[Saved data entries]
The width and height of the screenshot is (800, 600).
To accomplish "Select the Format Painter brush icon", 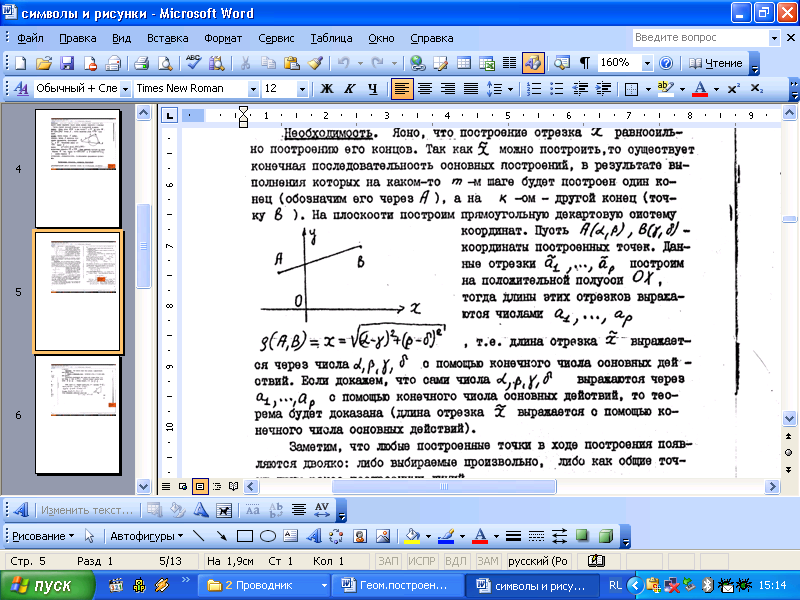I will pyautogui.click(x=315, y=63).
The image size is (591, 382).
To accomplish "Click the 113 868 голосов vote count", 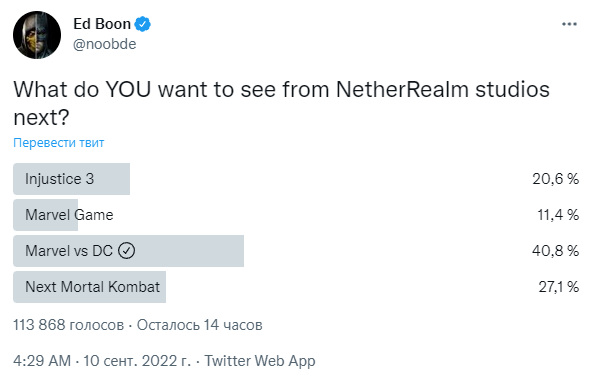I will (x=69, y=325).
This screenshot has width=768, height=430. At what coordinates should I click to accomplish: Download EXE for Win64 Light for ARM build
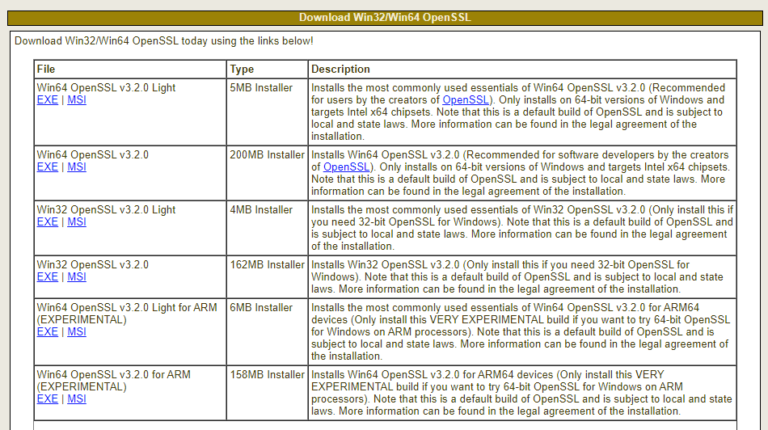pyautogui.click(x=47, y=332)
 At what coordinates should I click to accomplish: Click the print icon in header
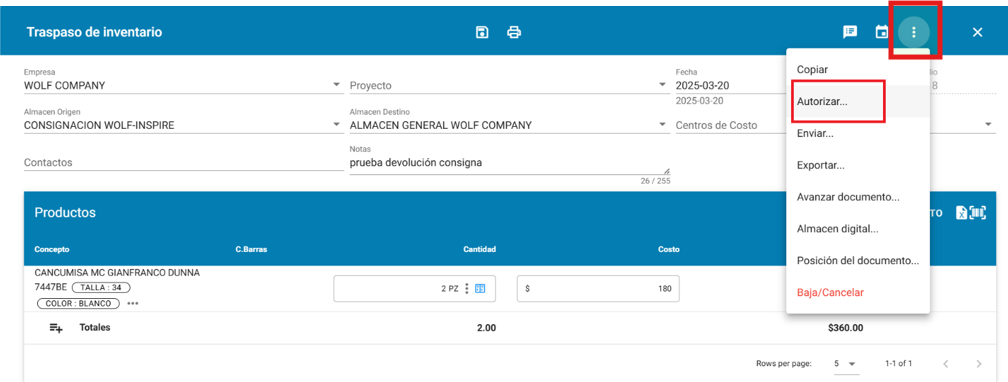pyautogui.click(x=514, y=32)
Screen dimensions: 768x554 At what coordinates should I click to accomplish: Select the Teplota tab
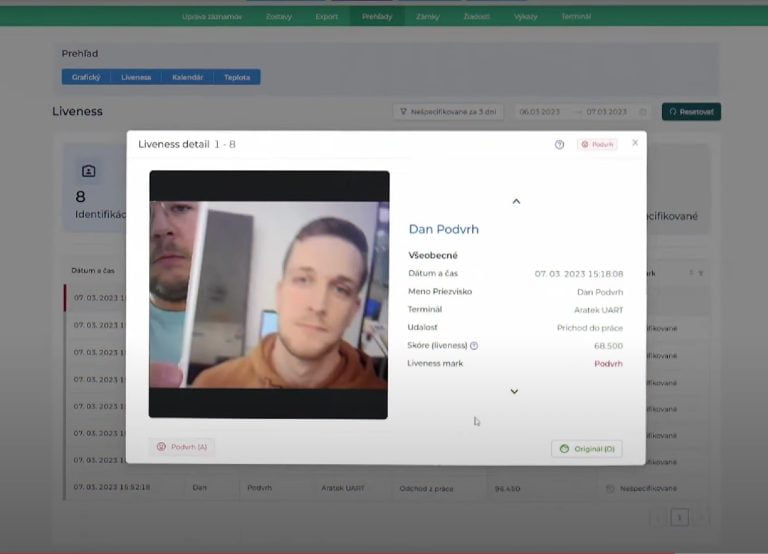[237, 77]
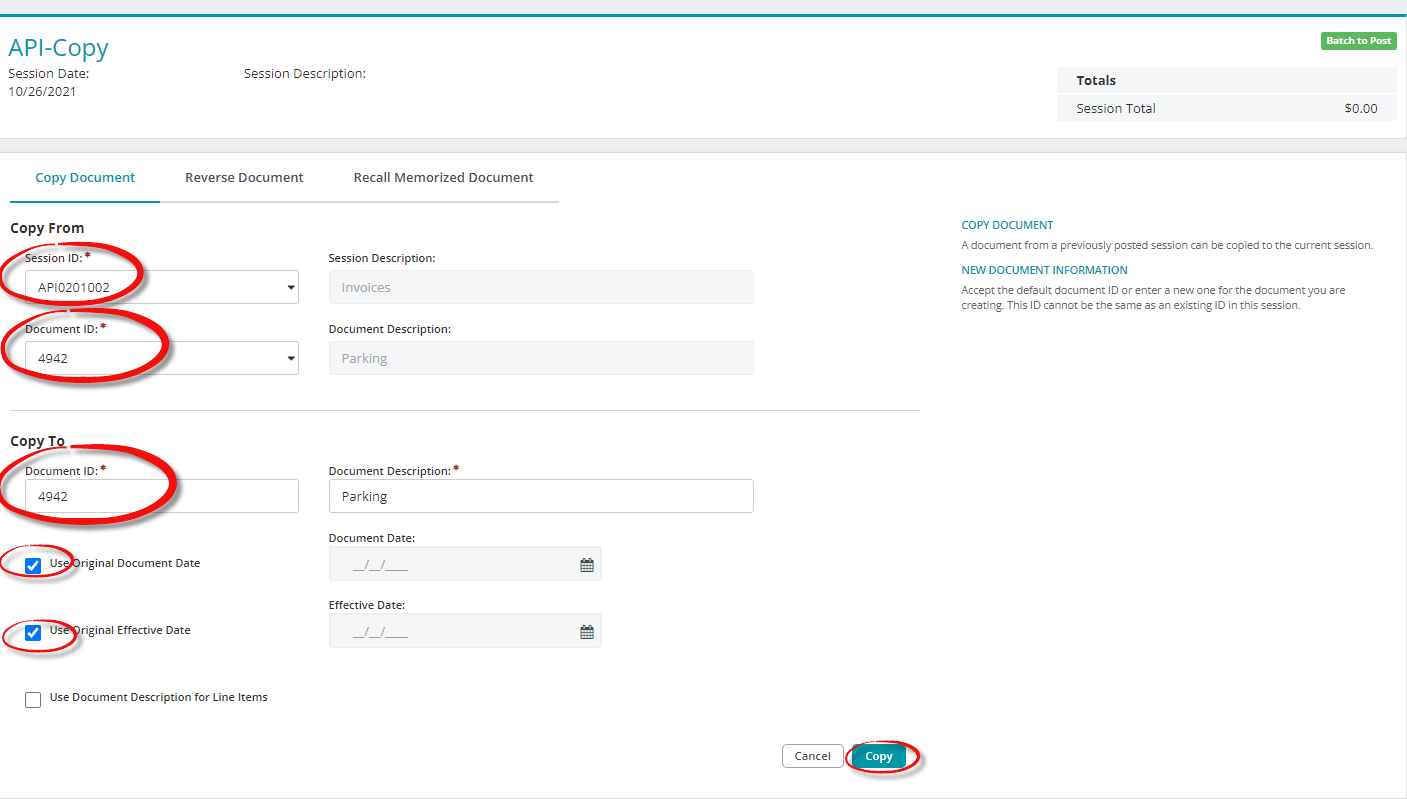Click the Session Total amount in Totals

[1360, 108]
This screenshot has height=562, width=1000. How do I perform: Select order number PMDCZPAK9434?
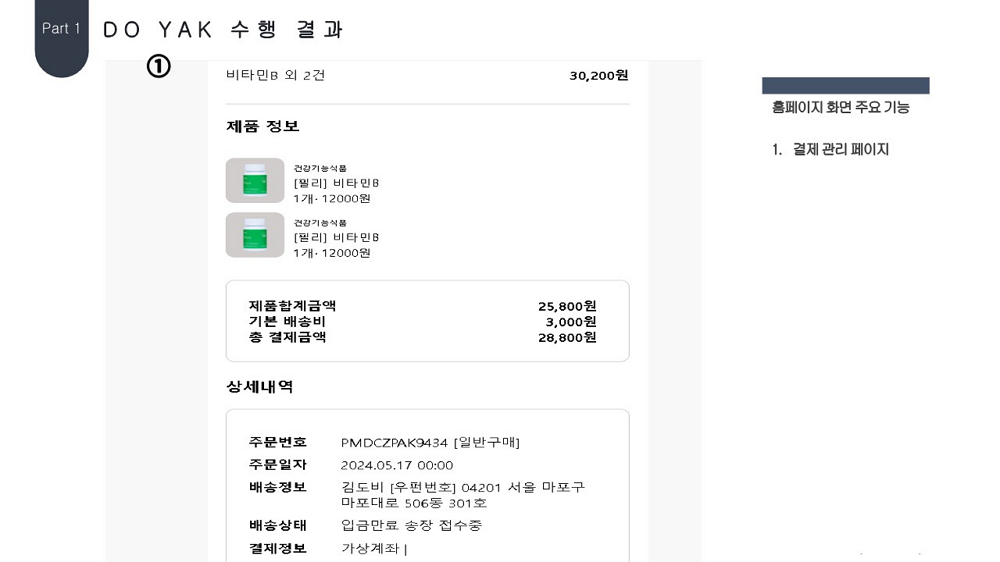point(394,443)
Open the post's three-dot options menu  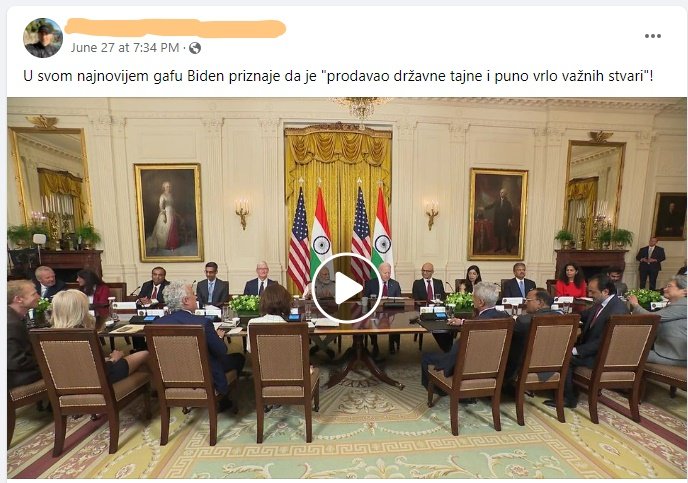click(652, 36)
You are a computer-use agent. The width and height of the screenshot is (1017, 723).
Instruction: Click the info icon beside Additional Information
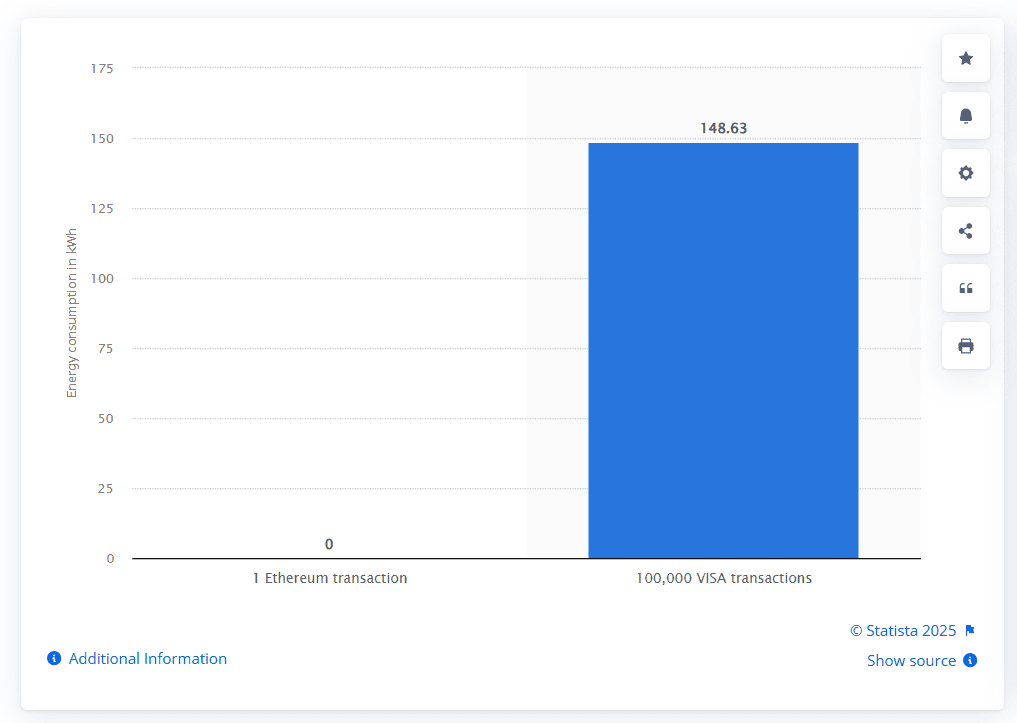53,658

> _What you are asked to do_:
Give again exactly the lines from the one holding "Instruction: Click the" to the final line of the records, both ends included; any pictures stay out.

> _Finished task_:
Instruction: Click the info icon beside Additional Information
53,658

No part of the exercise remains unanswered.